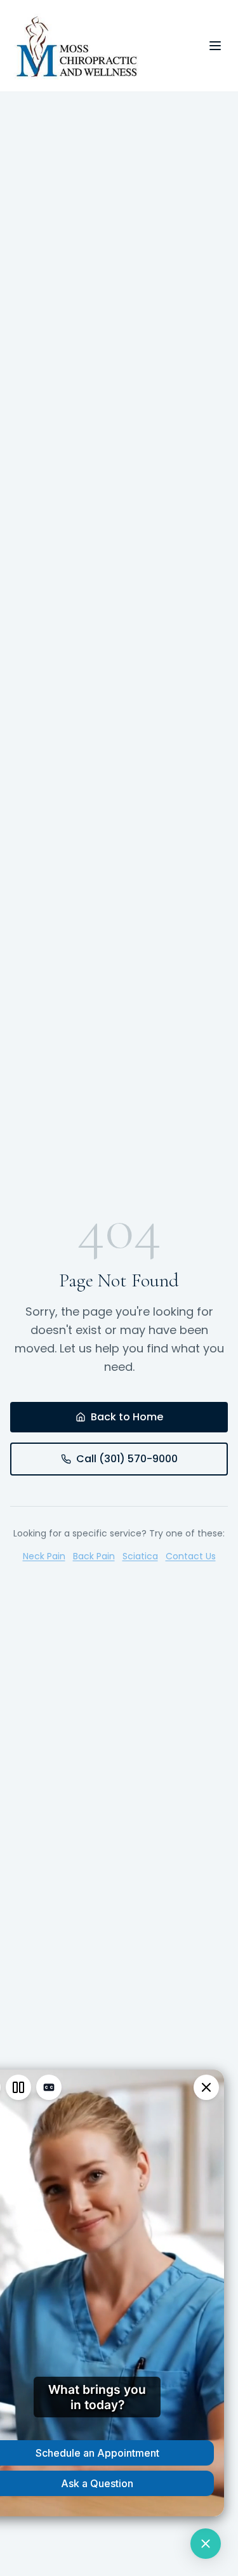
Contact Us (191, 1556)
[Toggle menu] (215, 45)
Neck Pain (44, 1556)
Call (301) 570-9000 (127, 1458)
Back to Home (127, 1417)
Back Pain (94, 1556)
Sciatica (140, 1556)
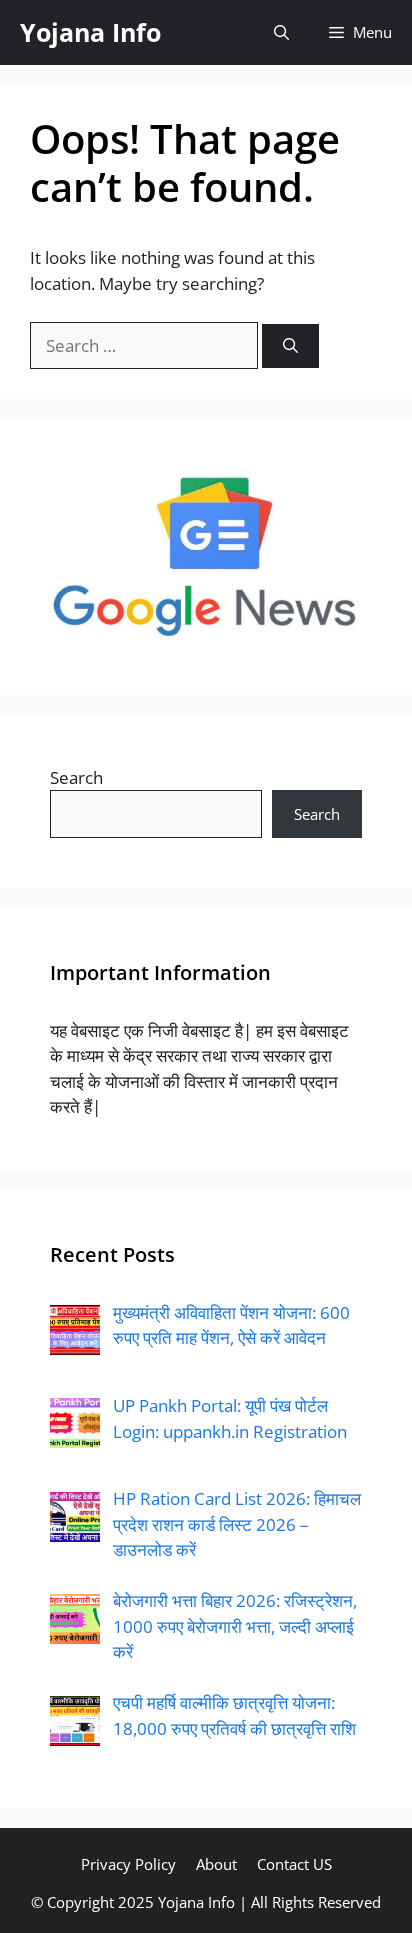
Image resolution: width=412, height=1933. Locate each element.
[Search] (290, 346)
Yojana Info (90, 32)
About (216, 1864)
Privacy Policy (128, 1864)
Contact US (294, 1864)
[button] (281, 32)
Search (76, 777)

——————————

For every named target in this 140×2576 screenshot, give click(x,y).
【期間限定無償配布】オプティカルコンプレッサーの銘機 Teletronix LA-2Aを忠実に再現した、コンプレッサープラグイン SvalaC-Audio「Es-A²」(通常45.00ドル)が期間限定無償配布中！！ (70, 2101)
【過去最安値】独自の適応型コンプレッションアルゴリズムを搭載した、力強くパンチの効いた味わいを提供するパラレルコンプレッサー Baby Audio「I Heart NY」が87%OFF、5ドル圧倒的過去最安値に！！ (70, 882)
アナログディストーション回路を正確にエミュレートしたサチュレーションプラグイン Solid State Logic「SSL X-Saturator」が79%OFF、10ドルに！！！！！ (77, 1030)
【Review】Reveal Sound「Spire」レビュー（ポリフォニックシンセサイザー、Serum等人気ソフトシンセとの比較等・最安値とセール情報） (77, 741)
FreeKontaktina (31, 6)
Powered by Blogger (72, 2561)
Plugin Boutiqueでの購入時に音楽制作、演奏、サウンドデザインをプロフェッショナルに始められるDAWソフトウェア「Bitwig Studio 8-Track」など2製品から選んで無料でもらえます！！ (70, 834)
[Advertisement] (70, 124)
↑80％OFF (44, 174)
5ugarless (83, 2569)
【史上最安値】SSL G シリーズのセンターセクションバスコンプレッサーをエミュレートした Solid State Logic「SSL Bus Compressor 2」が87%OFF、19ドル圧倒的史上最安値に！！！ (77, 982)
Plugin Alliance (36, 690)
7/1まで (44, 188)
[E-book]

——————————

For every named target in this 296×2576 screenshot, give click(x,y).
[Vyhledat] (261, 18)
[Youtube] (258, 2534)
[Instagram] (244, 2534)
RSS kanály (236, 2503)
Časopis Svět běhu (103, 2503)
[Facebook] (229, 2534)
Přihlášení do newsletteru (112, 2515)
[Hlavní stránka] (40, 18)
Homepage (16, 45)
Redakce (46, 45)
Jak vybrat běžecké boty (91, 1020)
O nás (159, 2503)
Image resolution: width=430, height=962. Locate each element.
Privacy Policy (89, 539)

——————————

● **What the task requires**
Read each line of the data and count the ones that include "Solid", answering with the number alone.

● **Reply to the task**
2